The buyers of Hunter Biden's art "masterpieces," whose prices commanded would pin him for a boy-wonder art genius, have gotten out.

And it's not a pretty picture. Who's buying the Hunters?

According to the Daily Mail:

Hunter Biden's artwork has brought in $1.3 million dollars, and it has been revealed that a top Democratic donor and Biden family friend who President Biden named to a prestigious commission was one of the top purchasers. 

Despite a promise that all purchasers' identities would be kept a secret, two names have been revealed: Los Angeles-based real estate investor and Democratic donor Elizabeth Hirsch Naftali and Hollywood attorney Kevin Morris. 

Wow. So both are closely linked to Democrat politics, with one of them, Naftali, getting herself appointed to a Biden art commission and the other serving as Hunter Biden's lawyer, fixer, and bailout man for Hunter Biden's back taxes. He was last seen in public huffing a bong in Malibu.

It kind of contradicts what the White House said the Hunter painting sales operation would be:

When Hunter Biden first announced he would make a high-dollar foray into the art world, the Biden team promised the identities of those who purchased Hunter's art would remain anonymous. On the campaign trail, Joe Biden promised an 'absolute wall' between his duties as president and his family's business dealings. 

The White House said at the time the buyers had been vetted and their identity was only known to the gallery - suggesting Hunter's latest business venture would not become a way to sell White House influence. 

The latest revelations from Congress about Biden's involvement in Hunter's business dealings pretty well puts paid to that claim about some kind of wall on Hunter's business dealings, while 60 Minutes's adoring 2021 profile of Hunter as the art world's hot new sensation now looks skeezy.

The art world itself and its major critics have basically called bee ess on the idea of these Hunter paintings being masterpieces.

The names of these buyers should have been revealed right from the beginning. According to the report, Hunter knew who they were and would have been at least theoretically in a position to respond to whatever it was they might have wanted in return for the purchases as a result. And if Hunter knew, you can bet others in the White House knew, too. The only people these buyers were being concealed from were the voters, who might just judge for themselves whether this was a pay-to-play operation.

These are far from the only buyers of Hunter's newfound talent as a creator of art at masterpiece prices, but they are indicative of what seems to be going on.

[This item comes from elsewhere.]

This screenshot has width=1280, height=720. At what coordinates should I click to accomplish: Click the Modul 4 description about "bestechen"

Where are the leaked out names of actual art collectors on this list, the kind of people who normally pay these kinds of prices for art on its merit to go into their collections that journalists write about and that the public wants to see? So far, we don't see any of those leaked out.

All we see now are just see a couple of politically connected characters who might have reasons other than a quest for the greatest art for their collections for their purchases. Morris's purchase, for instance, could probably go a ways towards repaying Hunter's debt to him for paying his taxes. Money in, money out. 

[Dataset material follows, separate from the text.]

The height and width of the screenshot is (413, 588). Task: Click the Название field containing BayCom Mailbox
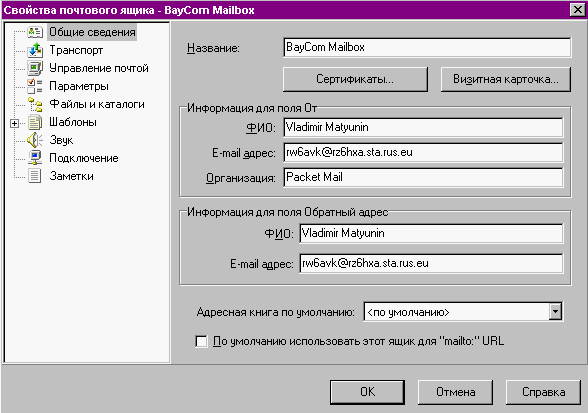[x=427, y=47]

As for the art commission appointment Naftali got, it's unknown whether the appointment was made before or after the purchase, according to the report, but that could still be pay-for-play either way -- either as a means of getting influence, or as a thank you purchase. The story says it was an unpaid appointment, but well, let's just say these commissions wield a lot of power and prestige for things art collectors care about. There's a reason the art world denizens angle to get on them.

It all suggests that the Biden way of doing business is carrying on the way it always carries on. There appears to be an art-selling operation that is targeted towards buyers for influence and the Bidens appear to be benefiting. As if there weren't enough things to investigate, this looks investigate-able, too. It's just so blatant, and carries so much potential for influence-peddling and conflicts of interest that it seems like an open ad for it. At a minimum, it's time to release the names of all the art buyers and find out if they had gotten political benefits a lot bigger than the benefits of Hunter's whiz-kid "talent."